[Items listed in a dataset]
►

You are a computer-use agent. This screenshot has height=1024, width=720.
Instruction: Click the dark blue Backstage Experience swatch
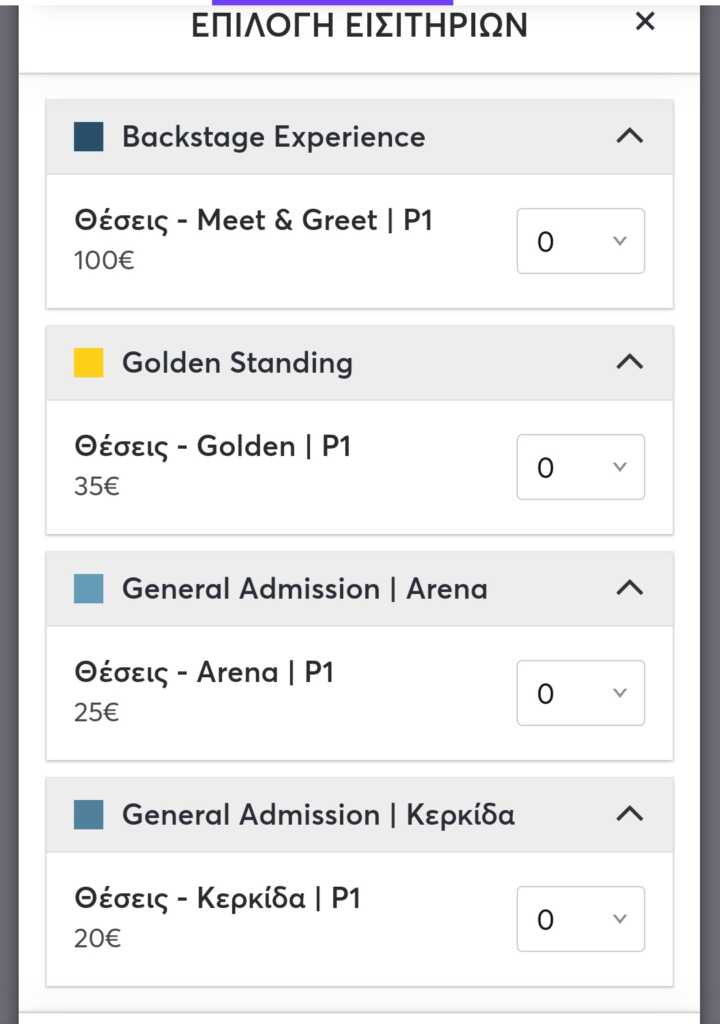(89, 137)
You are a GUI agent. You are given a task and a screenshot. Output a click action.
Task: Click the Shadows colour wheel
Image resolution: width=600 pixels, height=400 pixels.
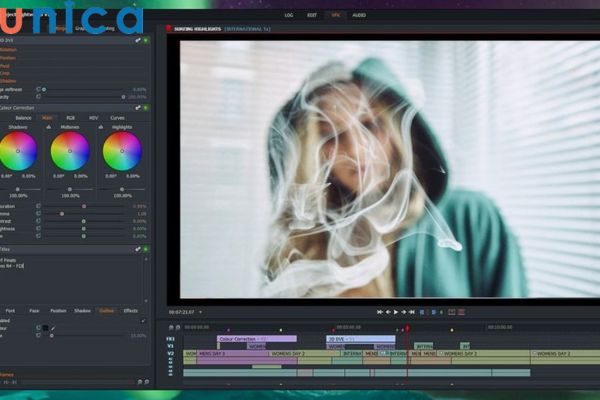18,151
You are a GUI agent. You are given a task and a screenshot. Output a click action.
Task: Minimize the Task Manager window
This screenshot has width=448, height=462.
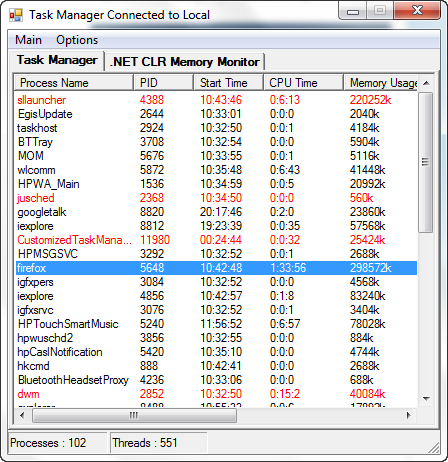click(353, 12)
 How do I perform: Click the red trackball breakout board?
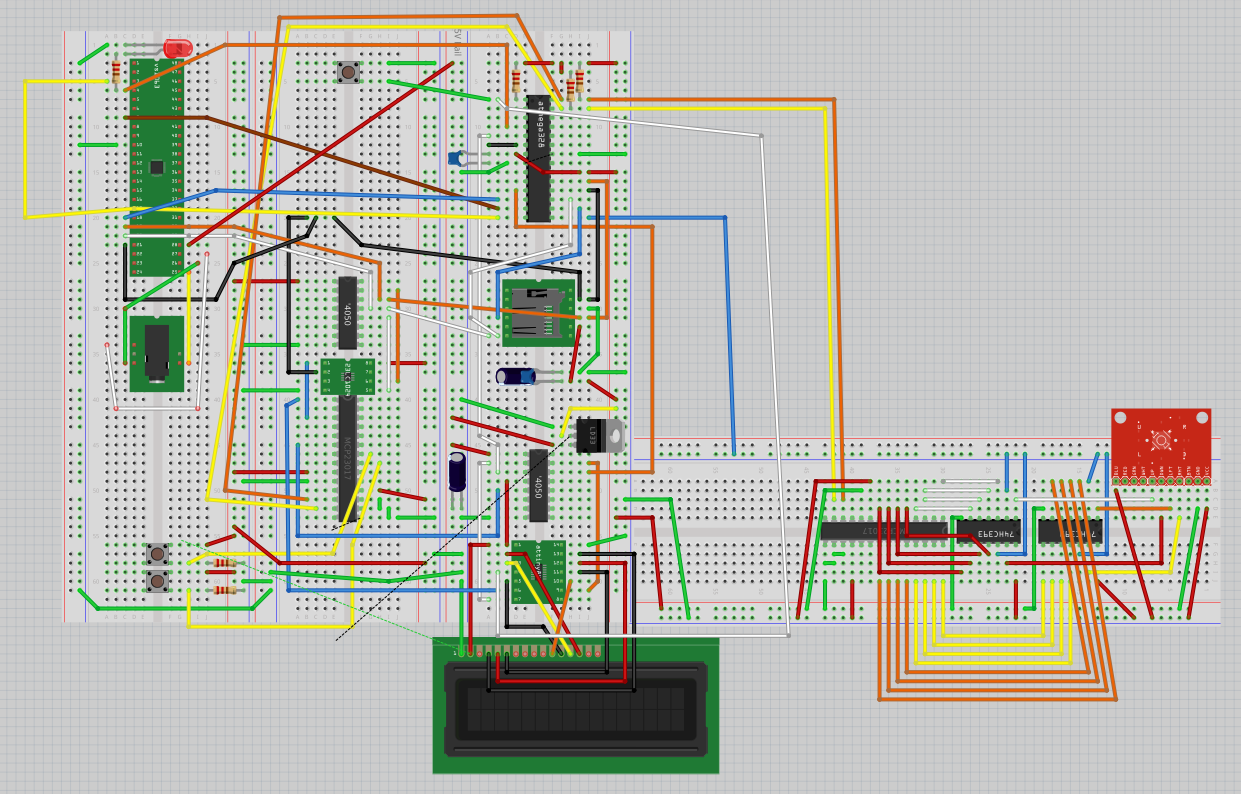[1161, 446]
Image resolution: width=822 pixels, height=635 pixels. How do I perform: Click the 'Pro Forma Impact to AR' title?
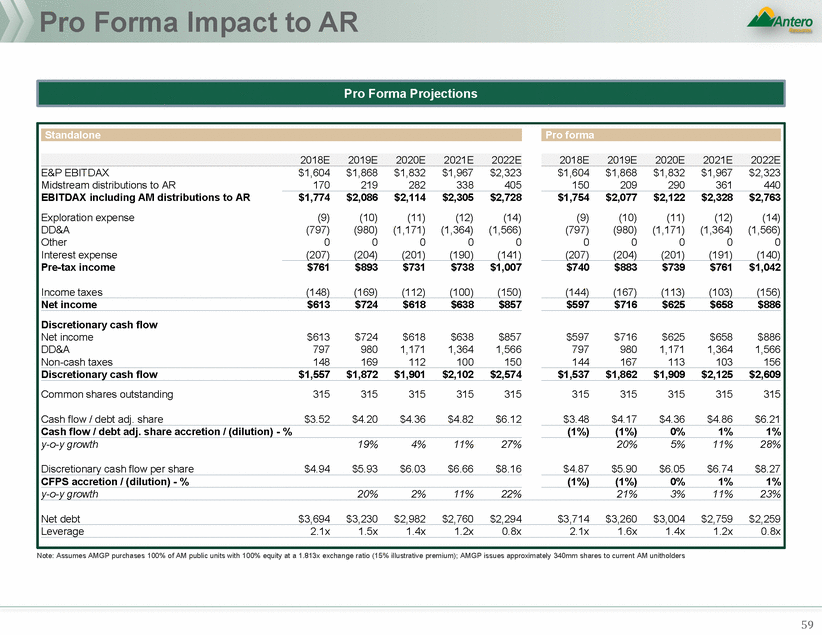(x=184, y=24)
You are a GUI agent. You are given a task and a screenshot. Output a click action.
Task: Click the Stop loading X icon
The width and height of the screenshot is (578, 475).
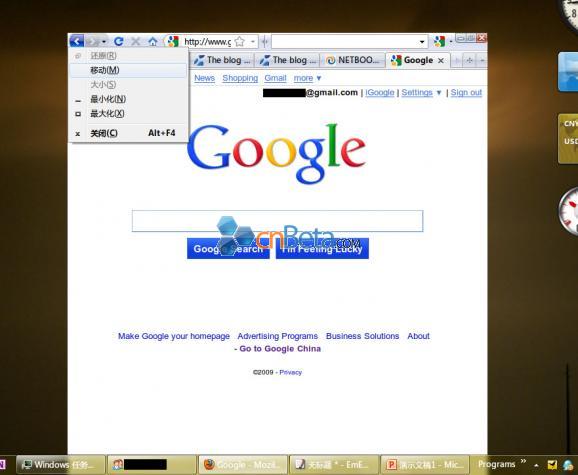(135, 41)
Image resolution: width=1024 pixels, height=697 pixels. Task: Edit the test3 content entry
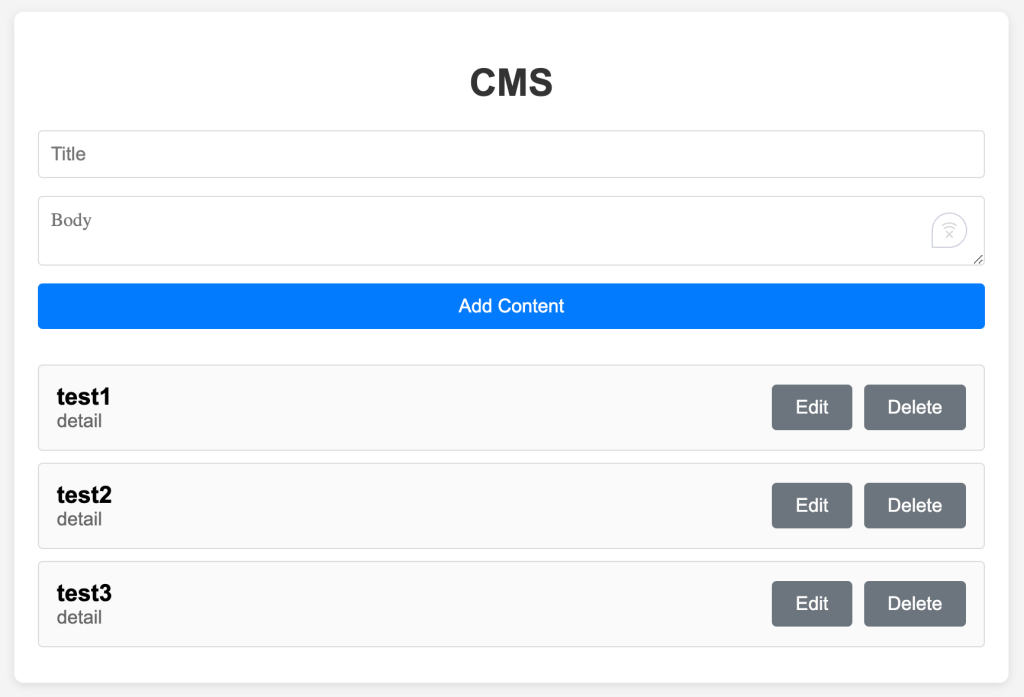tap(811, 603)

◄

#### [Problem]
Without the pictures, transcribe the lines from the one containing "The width and" through the end of the data, exactly and only those.

#### [Answer for the task]
The width and height of the screenshot is (578, 475).
(135, 41)
Image resolution: width=1024 pixels, height=697 pixels. Task: Edit the test3 content entry
tap(811, 603)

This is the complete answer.